Andrew Warren – SEVP and CFO: So, regarding your question on ad sales, that’s a 2Q number only. Given that it’s early May we have good line of sight into 2Q. So, that’s a 2Q forecast only.
Benjamin Swinburne – Morgan Stanley: I know you said that the favorable conditions continue in 2Q but that is at least I guess technically speaking a little bit of a deceleration. Is that sort of conservatism or anything else you’re seeing? I just wanted to see if those two comments together.
David M. Zaslav – President and CEO: Look, the high single-digit is still a very good number. It’s coming off last year’s (13) as you still have several weeks or months plus of scattered to book and ratings mix certainly impacts that as well. So, we feel good about that number. It’s a solid high single-digit, and again, it’s coming off a big number last year.
Doug Mitchelson – Deutsche Bank: David, I think what stood out this quarter was international. I’m curious how much Western Europe and the U.K. might have been a drag on international ad growth. As strong as ad growth was, it could have been even stronger if those marketplaces were healthier and separately, I think TLC has been pretty impactful on your growth at international this past year. Do you have enough new networks and feeds in the pipeline that you see new growth driver stepping in as TLC’s growth cycles out?

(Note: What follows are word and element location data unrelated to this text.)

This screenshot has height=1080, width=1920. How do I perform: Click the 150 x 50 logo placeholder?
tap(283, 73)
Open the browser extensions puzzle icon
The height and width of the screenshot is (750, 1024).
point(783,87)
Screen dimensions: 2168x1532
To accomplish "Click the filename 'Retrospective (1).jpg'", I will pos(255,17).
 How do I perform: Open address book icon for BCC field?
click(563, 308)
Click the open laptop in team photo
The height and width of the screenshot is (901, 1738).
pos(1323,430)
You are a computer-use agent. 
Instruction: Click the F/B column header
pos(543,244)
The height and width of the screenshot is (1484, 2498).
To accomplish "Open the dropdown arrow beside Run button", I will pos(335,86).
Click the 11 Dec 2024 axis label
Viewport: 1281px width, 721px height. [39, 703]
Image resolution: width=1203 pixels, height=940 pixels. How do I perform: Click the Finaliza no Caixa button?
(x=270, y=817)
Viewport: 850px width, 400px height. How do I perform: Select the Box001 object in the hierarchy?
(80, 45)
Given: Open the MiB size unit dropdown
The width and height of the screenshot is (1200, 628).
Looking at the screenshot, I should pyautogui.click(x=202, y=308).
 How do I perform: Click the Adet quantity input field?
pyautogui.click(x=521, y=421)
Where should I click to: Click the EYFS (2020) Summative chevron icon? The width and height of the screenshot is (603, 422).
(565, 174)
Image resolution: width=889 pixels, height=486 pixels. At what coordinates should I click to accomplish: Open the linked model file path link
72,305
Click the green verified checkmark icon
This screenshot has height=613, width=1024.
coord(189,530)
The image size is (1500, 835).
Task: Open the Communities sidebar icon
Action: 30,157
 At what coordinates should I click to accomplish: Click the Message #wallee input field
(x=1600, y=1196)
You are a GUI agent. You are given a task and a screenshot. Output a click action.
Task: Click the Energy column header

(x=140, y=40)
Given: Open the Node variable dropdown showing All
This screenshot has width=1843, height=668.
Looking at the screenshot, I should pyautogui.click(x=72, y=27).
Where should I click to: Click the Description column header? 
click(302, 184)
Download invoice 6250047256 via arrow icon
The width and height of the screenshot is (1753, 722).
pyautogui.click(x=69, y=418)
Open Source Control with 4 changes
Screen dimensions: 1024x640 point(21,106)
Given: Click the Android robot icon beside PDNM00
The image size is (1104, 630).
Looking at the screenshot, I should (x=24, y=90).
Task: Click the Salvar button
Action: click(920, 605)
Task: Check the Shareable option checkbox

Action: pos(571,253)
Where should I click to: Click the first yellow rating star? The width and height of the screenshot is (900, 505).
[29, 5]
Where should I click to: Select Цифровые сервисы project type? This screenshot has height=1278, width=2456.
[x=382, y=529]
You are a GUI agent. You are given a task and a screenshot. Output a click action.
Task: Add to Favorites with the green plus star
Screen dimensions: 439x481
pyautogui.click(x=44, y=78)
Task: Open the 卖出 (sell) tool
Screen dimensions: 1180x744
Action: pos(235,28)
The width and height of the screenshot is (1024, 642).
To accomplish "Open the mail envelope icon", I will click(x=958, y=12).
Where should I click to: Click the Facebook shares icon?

David M. Zaslav – President and CEO: The international business is really accelerating and it’s a number of things. One is the sub growth that we’re seeing and you see that on the affiliate side, but it also reflects itself in the overall reach, and therefore, viewership. So, Discovery is the number one most distributed channel in the world and it grew 10% and our overall distribution grew 16%, so that’s a helper. Just to give you a sense; Brazil grew 766,000 subscribers in the first quarter, that’s more subscribers than the U.S. has added in between three and four years. So, we’re seeing real growth across Latin America, Russia, India and that’s the helper. But more importantly is we’ve become a strong content company outside the U.S. and strength of our brands are really resonating. So, if you go into Latin America where we have on average 11 channels, we have four of the top 15 channels. We have Home & Health, which is essentially the Home & Garden of Latin America and that’s a top network for women. We have Discovery Kids, which is in Brazil it’s the number one cable network in all of Brazil, it’s USA Network of Brazil, but it’s strong throughout Latin America. Discovery, Animal Planet, and we’ve launched TLC, and so you see us around the world building those channels. TLC now all around the world is a strong female network, Discovery getting stronger, Animal Planet getting stronger. Specifically in Western Europe and the U.K., we’ve actually deployed, it’s specific to only a few market, but in the U.K. we’ve been able to grow our overall market share by having a broadcast network there where we – the cost to us is very low because we have our existing content. We also launched a broadcast network in Italy called Real Time, which is a female network, the equivalent of TLC, and that is now the number eight network in all of Italy including the broadcasters. So Western Europe and the U.K. for us has not been a drag at all. We have been able to grow those markets, because we have been able to significantly grow market share and take advantage of a robust advertising market, although maybe not growing we’ve gotten a bigger share. When you look at India, where we just launched a new kids network or Latin America and Russia, where just launched an office and two more channels, we are finding that market share is probably two-thirds of our growth and a third of it is the underlying jet stream of subscriber growth.